Google App Engine Task Queue issues beginning 2014-09-29 19:30 Pacific Time

158 views
Skip to first unread message

Google App Engine Downtime Notify

unread,
Sep 30, 2014, 1:22:28 AM9/30/14
to google-appengine...@googlegroups.com
We're investigating an issue with Google App Engine Task Queue beginning at Sunday, 2014-09-29 19:30 US/Pacific. We will provide more information within the next 30 minutes.

Google App Engine Downtime Notify

unread,
Sep 30, 2014, 1:42:18 AM9/30/14
to google-appengine...@googlegroups.com, google-appengine...@googlegroups.com
The problem with Google App Engine Task Queue lower processing rate was fully resolved as of Monday, 2014-09-29 22:13 US/Pacific. We apologize for the inconvenience and thank you for your patience and continued support. Please rest assured that system reliability is a top priority at Google, and we are making continuous improvements to make our systems better.

Google App Engine Downtime Notify

unread,
Oct 1, 2014, 4:54:07 PM10/1/14
to google-appengine...@googlegroups.com

SUMMARY:


On Monday 29 September 2014, some Google App Engine applications using the Task Queue API experienced a decrease in the dispatch rate for tasks for a period of 2 hours and 28 minutes. In addition, on Monday 29 September and Tuesday 30 September 2014, some App Engine applications experienced errors when creating files using the Files API for a period of 11 hours and 2 minutes.


We hold ourselves to a high standard, and we failed to meet that standard. We are taking action to ensure that incidents like this do not happen in the future.

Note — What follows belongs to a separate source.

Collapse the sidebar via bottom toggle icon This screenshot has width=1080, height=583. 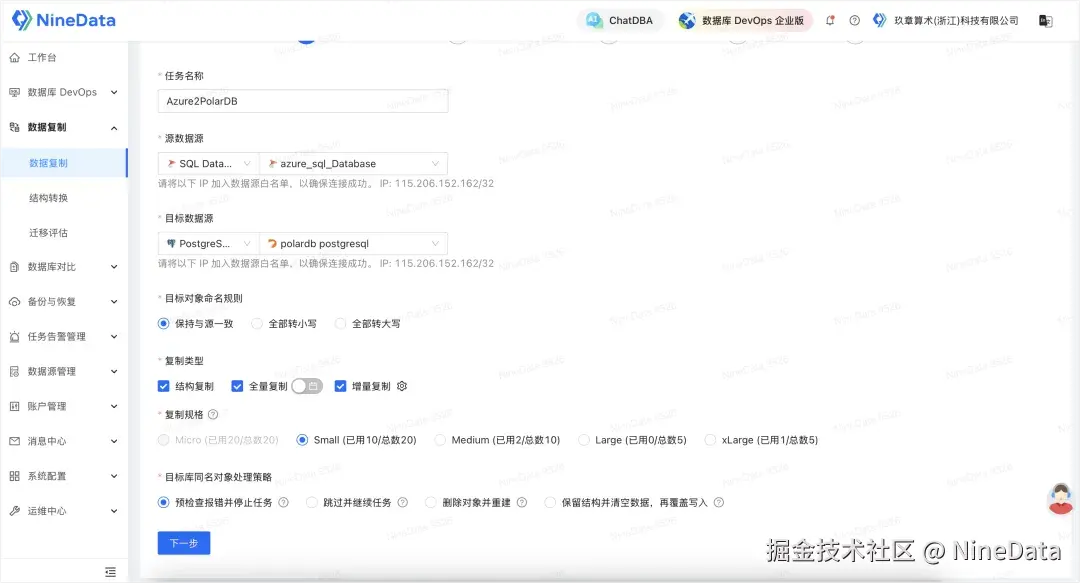pyautogui.click(x=110, y=571)
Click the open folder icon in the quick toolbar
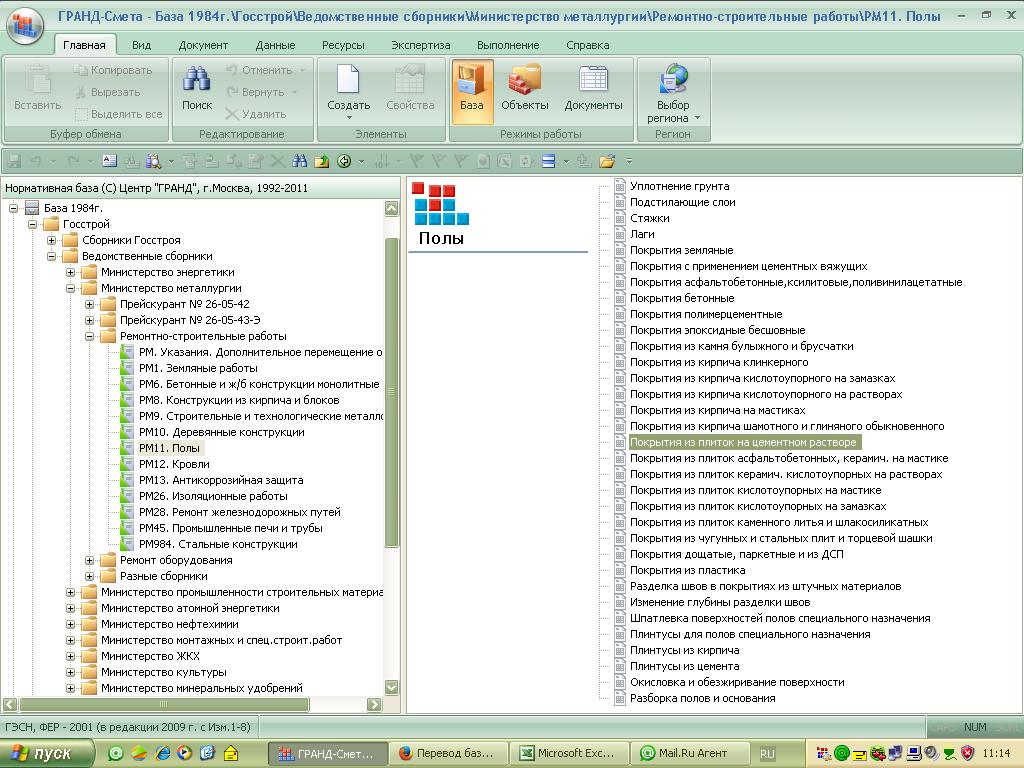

DETAILED DESCRIPTION OF IMPACT:


From Monday 29 September 2014 19:30 to 21:58 PDT, 29% of App Engine applications using the Task Queue API in US datacenters experienced a decrease in the dispatch rate for tasks. During the incident, tasks were dispatched at 78% of the rate seen during the previous day at the same time.


From Monday 29 September 21:58 until Tuesday 30 September 09:00, 27% of App Engine applications using the Files API in US datacenters experienced errors when creating files. The error rate for affected applications during this period was 95%.


ROOT CAUSE:


Both the task queue dispatch issue and Files API issue were ultimately caused by a failure in the storage layer in one US datacenter. Initially, the impact of the storage layer issue was limited to a drop in the task queue dispatch rate. We later determined that its impact would become more severe. We therefore redirected all App Engine traffic to other datacenters. This change exposed a latent misconfiguration in the Files API, which caused affected applications to experience errors when creating files.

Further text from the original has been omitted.